This was the dilemma that Judge Juan M. Merchan posed in the New York court: either you shut up or go to jail.

Former President Donald Trump, at the beginning of the third week of his criminal trial in the case of porn actress Stormy Daniels, was punished with a fine of $9,000 for violating the gag order that prohibits him from publicly threatening and insulting witnesses. prosecutors and jurors.

The magistrate, who presides over the oral hearing, imposed this punishment for the repeated violations of that warning that the accused has made in his statements and messages posted on his social network, Truth Social, as well as on his campaign website as a Republican candidate. to the White House in the November elections.

Any citizen – including Michael Cohen, Trump’s former lawyer and now the prosecution’s main witness – will think that this fine is irrelevant, nothing more than a tip, pure change, for someone who boasts of being a multimillionaire.

But there is a second part to the punishment. The judge warned that he will impose “a prison sentence” if Trump continues to violate the gag order that has been imposed on him on this matter.

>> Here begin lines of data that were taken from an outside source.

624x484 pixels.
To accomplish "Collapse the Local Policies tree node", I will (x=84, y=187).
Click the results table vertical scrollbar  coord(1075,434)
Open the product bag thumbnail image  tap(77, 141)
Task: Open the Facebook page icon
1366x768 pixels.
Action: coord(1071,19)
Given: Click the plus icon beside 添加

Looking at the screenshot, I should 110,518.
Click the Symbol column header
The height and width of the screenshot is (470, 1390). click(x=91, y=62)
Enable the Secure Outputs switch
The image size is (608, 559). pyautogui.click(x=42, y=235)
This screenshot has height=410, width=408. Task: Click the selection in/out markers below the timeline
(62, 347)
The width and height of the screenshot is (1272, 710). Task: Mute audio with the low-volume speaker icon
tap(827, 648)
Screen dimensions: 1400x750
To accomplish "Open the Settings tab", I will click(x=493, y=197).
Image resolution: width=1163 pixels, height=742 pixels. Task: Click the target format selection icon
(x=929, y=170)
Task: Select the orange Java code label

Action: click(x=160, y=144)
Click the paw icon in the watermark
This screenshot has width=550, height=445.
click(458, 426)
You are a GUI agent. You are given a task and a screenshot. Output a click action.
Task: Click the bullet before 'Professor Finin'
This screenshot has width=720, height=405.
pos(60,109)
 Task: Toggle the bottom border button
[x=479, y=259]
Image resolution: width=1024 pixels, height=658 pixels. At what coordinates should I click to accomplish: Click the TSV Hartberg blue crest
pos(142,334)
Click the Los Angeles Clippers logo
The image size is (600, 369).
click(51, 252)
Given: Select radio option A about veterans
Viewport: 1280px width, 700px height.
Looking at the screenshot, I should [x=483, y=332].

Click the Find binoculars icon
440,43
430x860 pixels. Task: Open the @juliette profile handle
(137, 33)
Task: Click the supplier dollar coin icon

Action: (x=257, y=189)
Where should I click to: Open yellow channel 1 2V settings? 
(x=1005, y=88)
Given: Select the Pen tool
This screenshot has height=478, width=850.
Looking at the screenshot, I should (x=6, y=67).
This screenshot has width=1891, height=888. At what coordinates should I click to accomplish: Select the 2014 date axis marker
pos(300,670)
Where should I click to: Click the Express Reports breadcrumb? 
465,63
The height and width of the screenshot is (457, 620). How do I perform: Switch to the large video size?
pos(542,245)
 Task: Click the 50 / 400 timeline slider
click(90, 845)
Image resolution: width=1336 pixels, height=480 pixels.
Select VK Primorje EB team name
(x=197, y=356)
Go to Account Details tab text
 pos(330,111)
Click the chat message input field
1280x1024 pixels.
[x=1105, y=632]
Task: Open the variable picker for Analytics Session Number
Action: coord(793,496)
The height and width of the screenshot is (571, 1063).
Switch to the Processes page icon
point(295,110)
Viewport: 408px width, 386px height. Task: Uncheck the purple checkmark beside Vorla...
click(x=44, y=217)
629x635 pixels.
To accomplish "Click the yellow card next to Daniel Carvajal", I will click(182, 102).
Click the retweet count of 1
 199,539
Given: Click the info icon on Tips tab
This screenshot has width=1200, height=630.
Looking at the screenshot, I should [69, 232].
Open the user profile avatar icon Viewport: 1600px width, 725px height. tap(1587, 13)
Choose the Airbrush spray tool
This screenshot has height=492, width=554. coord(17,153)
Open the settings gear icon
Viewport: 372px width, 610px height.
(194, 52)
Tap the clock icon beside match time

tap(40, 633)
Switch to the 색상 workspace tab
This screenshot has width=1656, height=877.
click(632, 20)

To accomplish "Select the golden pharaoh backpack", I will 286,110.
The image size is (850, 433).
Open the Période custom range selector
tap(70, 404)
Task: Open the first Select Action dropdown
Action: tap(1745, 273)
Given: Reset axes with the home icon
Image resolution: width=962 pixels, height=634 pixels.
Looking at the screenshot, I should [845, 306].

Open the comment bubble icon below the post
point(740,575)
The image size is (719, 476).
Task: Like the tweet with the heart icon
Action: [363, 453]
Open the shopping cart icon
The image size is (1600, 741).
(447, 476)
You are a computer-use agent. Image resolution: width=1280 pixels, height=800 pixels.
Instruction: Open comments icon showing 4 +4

It took a while, as if they had already taken it for granted, for his team to send a response email on behalf of the leader. “Trump breaking news: Corrupt Democratic judge punishes me for contempt.”

In the message he maintained that everything is an electoral tactic. “They want my silence. “They want to bleed me dry and silence me, but I will never stop fighting for you,” she explained. He insisted, as always without any evidence, that this is a setup by President Joe Biden, and his next rival, and took the opportunity to ask for a campaign financial contribution.

The judge excluded himself from the gag order, which is why Trump continued to attack the magistrate.

Merchán ordered him to remove seven offensive posts from his social network and two others on his campaign website. He had until 2:15 p.m. this Tuesday. “The order is designed strictly to prevent risk to the fair administration of justice and clearly and unequivocally identifies the limited manner in which the defendant’s speech is restricted,” the judge wrote in his order.

In his text he clarified that he is “fully aware of, and protective of, the rights that the first amendment” offers to the accused. This amendment refers to freedom of expression. “And this is particularly due to his candidacy for the presidency of the United States.”

The prosecutors prosecuting this historic trial (a president or former president had never sat in the dock for a criminal accusation) denounced last week that Trump was ignoring the order and had even reinforced his attacks on jurors and potential witnesses.